■ EXTRAIT DE PAGE ■
++++++++++

M : Je pense que oui, grâce à Points-Cœur, et aux week-ends qu’on a faits avec les frères de Saint Jean, qui venaient une fois par mois faire le caté aux enfants. Et puis évidemment cette ouverture à une philosophie nouvelle. Je pense qu’on a eu une chance inouïe de vous rencontrer. Ça, je le maintiens, car ce n’était pas gagné en arrivant ici. Le fait de venir chez vous, de sortir de notre cage dorée, cela nous faisait du bien. Les gens nous demandaient « Vous n’allez pas au brunch aujourd’hui? Mais que faites-vous donc ? ». Une fois, une amie a répondu, « Non, ils vont à Chengalpet ! » (ville voisine du Jardin de la miséricorde). C’était rigolo d’entendre cela. Le fait de pouvoir venir dans cet endroit calme, simple où il n’y a pas de clim, ça remettait les choses à leur juste place. C’était plus la réalité.

++++++++++

■ DONNÉES AFFICHÉES ■

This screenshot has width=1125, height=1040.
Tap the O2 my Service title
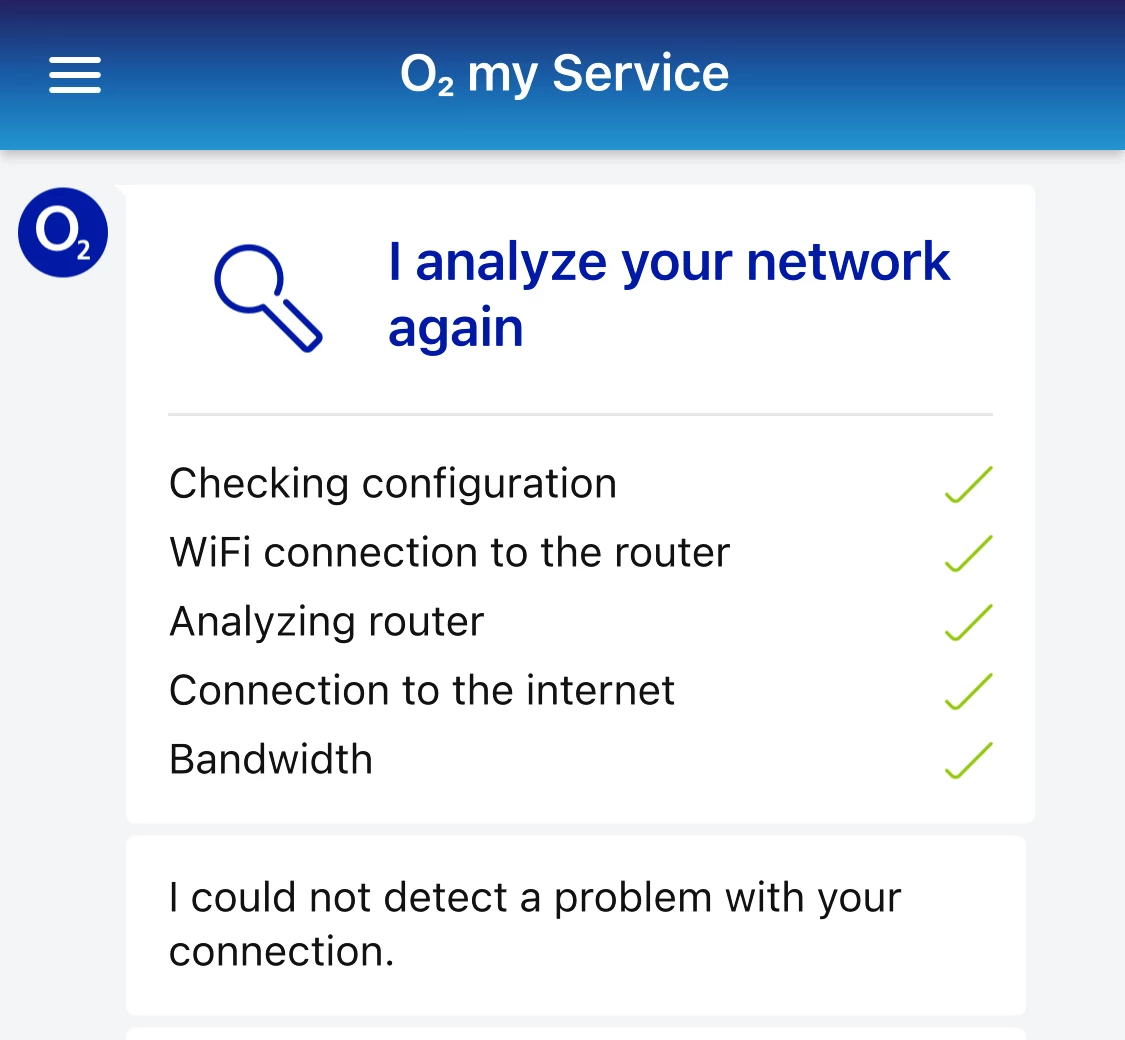[x=564, y=75]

++++++++++

■ TRAVAIL DEMANDÉ ■
**a)** Répondez brièvement à ces questions sur l'extrait de page.
(i) À quelle fréquence les frères de Saint Jean venaient-ils faire le caté aux enfants ?
(ii) Quelle ville voisine du Jardin de la miséricorde une amie a-t-elle nommée ?
(iii) Qu'est-ce qui manquait dans l'endroit calme et simple décrit à la fin ?
**b)** Recopiez le passage de l'extrait de page qui commence à « M : Je pense » et se termine à « plus la réalité. ».

■ RÉSULTATS ■
**a)**
(i) Une fois par mois.
(ii) Chengalpet.
(iii) La clim.

**b)**
M : Je pense que oui, grâce à Points-Cœur, et aux week-ends qu’on a faits avec les frères de Saint Jean, qui venaient une fois par mois faire le caté aux enfants. Et puis évidemment cette ouverture à une philosophie nouvelle. Je pense qu’on a eu une chance inouïe de vous rencontrer. Ça, je le maintiens, car ce n’était pas gagné en arrivant ici. Le fait de venir chez vous, de sortir de notre cage dorée, cela nous faisait du bien. Les gens nous demandaient « Vous n’allez pas au brunch aujourd’hui? Mais que faites-vous donc ? ». Une fois, une amie a répondu, « Non, ils vont à Chengalpet ! » (ville voisine du Jardin de la miséricorde). C’était rigolo d’entendre cela. Le fait de pouvoir venir dans cet endroit calme, simple où il n’y a pas de clim, ça remettait les choses à leur juste place. C’était plus la réalité.